:: EXERCISE INPUTS ::
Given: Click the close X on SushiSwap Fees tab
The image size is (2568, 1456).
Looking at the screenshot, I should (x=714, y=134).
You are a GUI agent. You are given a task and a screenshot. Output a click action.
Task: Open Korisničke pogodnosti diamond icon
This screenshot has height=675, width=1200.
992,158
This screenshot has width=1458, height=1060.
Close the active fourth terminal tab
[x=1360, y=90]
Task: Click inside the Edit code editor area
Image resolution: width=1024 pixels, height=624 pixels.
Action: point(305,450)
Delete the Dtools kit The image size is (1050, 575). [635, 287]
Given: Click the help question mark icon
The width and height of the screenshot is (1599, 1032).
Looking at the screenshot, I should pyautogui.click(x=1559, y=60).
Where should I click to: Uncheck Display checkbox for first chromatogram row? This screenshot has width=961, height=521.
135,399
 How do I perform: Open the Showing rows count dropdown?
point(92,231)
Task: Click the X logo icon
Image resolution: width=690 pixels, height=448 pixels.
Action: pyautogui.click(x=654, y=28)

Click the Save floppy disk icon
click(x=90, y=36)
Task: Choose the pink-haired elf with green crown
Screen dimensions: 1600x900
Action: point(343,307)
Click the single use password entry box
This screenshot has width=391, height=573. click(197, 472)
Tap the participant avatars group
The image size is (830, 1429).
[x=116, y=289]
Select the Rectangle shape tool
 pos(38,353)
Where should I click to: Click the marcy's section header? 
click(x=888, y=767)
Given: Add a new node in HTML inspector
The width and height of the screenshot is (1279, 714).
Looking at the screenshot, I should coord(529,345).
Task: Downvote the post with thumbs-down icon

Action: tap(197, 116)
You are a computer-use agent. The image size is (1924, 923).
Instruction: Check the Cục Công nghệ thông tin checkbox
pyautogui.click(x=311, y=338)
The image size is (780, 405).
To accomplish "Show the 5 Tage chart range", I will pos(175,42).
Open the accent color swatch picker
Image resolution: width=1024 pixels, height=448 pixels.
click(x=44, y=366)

:: YOUR TASK ::
Read through the entries above and copy each line that has the string "agent" in it.

:: WRITTEN ANSWER ::
You are a GUI agent. You are given a task and a screenshot. Output a click action.
You are a computer-use agent. The image size is (1924, 923).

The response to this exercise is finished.